Os oportunistas sindicais da União Geral dos Trabalhadores da Tunísia (UGTT), do Partido Comunista dos Trabalhadores da Tunísia (PCOT), stalinista, do Partido Progressista Democrático (PDP), partido da burguesia liberal e a oposição islâmica, Ennahda salivaram por ocupar três pastas no gabinete Ghannouchi. Mas, a exceção do PDP que assumiu o governo Ghannouchi, foram obrigados a retroceder diante da hostilidade das massas contra o ex-ministro de Ben Ali. Por isto, aliaram-se aos setores “democráticos” da burguesia para impulsionar um governo Caid-Essebsi que não seja imediatamente identificado pelas massas com os crimes de Ben Ali. Todavia, essa política de amortecimento da força do levante popular pavimenta a estabilização da reação burguesa.

Seis dias antes de sua renúncia, Ghannouchi havia recebido a visita de dois representantes de alto nível do império ianque, os senadores John McCain e Joseph Lieberman. Este último é representante do sionismo na caravana parlamentar do Império e foi candidato à vice-presidência dos Estados Unidos em 2000, na chapa encabeçada por Al Gore. McCain, o candidato presidencial republicano em 2008, asseverou: “A revolução na Tunísia foi muito bem sucedida e tornou-se um modelo para a região”, e falando como representante do governo Obama acrescentou: “Estamos prontos para fornecer treinamento para ajudar os militares da Tunísia para garantir a segurança.” As palavras de MacCain não passam de proselitismo. A “revolução bem sucedida e modelo para a região”, ou seja, a reação que estancará o levante popular, lançou mão do recurso da “troca de fusíveis”.

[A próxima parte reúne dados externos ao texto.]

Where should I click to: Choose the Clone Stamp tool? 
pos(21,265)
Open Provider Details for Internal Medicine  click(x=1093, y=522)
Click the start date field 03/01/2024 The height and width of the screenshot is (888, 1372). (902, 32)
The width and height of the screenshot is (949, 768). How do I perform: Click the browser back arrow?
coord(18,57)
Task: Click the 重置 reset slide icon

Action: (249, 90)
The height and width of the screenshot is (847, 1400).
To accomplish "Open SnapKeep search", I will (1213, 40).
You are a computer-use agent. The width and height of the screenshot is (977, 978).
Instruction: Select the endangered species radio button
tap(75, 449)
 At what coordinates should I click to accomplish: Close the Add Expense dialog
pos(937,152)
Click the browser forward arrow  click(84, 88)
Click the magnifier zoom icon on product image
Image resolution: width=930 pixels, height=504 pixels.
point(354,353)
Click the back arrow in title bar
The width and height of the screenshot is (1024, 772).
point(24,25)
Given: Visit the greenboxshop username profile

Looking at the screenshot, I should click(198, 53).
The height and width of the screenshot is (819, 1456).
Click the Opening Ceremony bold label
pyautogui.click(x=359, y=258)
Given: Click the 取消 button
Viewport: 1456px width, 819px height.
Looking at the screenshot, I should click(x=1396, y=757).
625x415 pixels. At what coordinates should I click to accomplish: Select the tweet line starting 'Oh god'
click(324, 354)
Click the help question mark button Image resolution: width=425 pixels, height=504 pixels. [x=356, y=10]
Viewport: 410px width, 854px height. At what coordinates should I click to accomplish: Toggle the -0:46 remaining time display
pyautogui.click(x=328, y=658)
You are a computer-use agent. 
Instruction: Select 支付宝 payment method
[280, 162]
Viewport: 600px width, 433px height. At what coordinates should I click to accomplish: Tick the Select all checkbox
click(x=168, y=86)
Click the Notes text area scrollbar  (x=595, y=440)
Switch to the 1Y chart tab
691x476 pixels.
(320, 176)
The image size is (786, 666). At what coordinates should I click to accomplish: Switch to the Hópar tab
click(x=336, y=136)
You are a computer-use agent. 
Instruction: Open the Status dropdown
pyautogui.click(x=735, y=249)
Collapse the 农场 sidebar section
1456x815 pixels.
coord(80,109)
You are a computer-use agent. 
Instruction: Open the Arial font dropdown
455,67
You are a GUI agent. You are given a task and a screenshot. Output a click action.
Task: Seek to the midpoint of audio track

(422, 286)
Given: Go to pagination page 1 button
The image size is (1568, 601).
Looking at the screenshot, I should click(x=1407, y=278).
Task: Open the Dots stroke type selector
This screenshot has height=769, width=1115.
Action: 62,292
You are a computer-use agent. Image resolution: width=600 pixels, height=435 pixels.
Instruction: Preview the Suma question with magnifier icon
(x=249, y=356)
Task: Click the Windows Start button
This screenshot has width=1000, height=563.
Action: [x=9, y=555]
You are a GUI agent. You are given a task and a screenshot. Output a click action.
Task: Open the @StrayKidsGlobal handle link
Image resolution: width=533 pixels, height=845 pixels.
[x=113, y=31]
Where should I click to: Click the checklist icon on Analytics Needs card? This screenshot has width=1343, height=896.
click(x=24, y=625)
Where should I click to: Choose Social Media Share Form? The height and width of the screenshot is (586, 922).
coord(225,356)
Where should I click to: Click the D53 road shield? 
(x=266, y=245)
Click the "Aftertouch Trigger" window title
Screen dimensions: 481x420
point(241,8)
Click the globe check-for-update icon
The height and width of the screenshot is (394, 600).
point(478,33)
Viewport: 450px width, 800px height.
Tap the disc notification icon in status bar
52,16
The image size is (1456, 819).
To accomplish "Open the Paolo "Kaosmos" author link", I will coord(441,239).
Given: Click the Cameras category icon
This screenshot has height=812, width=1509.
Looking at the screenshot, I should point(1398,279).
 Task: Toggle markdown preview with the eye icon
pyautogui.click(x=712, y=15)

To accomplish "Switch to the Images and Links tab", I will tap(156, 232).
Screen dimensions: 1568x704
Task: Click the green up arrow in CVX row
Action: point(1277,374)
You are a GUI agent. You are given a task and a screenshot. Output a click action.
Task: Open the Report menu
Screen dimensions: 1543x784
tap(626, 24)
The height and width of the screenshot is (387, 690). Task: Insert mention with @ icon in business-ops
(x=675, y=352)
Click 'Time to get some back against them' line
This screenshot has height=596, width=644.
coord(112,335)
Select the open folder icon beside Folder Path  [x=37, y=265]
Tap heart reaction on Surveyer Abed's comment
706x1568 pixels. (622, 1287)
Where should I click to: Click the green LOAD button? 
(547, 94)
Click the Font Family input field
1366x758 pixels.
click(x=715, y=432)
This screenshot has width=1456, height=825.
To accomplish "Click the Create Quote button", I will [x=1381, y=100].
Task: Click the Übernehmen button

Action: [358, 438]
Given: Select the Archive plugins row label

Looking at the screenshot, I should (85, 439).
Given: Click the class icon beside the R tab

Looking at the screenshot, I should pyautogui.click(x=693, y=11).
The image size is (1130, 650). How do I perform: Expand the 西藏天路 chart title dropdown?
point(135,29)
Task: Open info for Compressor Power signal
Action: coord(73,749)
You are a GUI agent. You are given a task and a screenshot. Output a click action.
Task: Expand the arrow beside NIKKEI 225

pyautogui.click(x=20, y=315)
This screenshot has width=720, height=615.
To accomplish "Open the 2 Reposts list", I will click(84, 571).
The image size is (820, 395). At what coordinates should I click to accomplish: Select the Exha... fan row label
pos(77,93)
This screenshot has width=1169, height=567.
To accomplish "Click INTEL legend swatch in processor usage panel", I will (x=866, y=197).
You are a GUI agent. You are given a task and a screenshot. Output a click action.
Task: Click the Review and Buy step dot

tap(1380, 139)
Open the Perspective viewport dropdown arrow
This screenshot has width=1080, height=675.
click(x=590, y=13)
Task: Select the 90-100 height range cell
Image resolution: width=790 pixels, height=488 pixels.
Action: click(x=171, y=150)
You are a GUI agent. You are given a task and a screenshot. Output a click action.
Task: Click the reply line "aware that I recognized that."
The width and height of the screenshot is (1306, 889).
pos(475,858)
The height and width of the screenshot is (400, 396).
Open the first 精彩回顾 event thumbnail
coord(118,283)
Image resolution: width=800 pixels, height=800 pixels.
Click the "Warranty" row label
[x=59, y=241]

Se o imperialismo conseguir, através da rotatividade no poder das diversas alas da burguesia títere e da inclusão dos burocratas sindicais da UGTT no regime, conduzir as massas para as ilusões parlamentaristas e fazer refluir o movimento, o estrangulamento do levante pela via da reação “com forma democrática” se dará através do menor custo político, sendo necessário o esmagamento físico do movimento “para garantir a segurança” apenas de forma seletiva, para os setores mais indômitos do levante.

EGITO:
CONTINUIDADE DA DITADURA MILITAR SEM MUBARAK

No Egito, o imperialismo cogitou mudar seu desgastado peão no poder sob a pressão das maiores revoltas populares do país, expressando um crescente depois das greves de Mahalla de 2006 e das greves contra a fome em 2008. “Nada disso surpreendeu muito a Casa Branca que há poucos meses, a pedido de Obama, começou a examinar a vulnerabilidade desses regimes e, mais recentemente, passou a examinar o que torna bem sucedida uma transição para a democracia. Michel McFaul, importante assessor de segurança nacional do governo americano, comanda o que chama brincando, de ‘Diretório Nerd’ da Casa Branca, onde passa semanas produzindo estudos de caso para o presidente e o Conselho de Segurança Nacional. ‘Não há um só enredo nem um só modelo, afirmou MacFaul.” (New York Times, 28/02/2011).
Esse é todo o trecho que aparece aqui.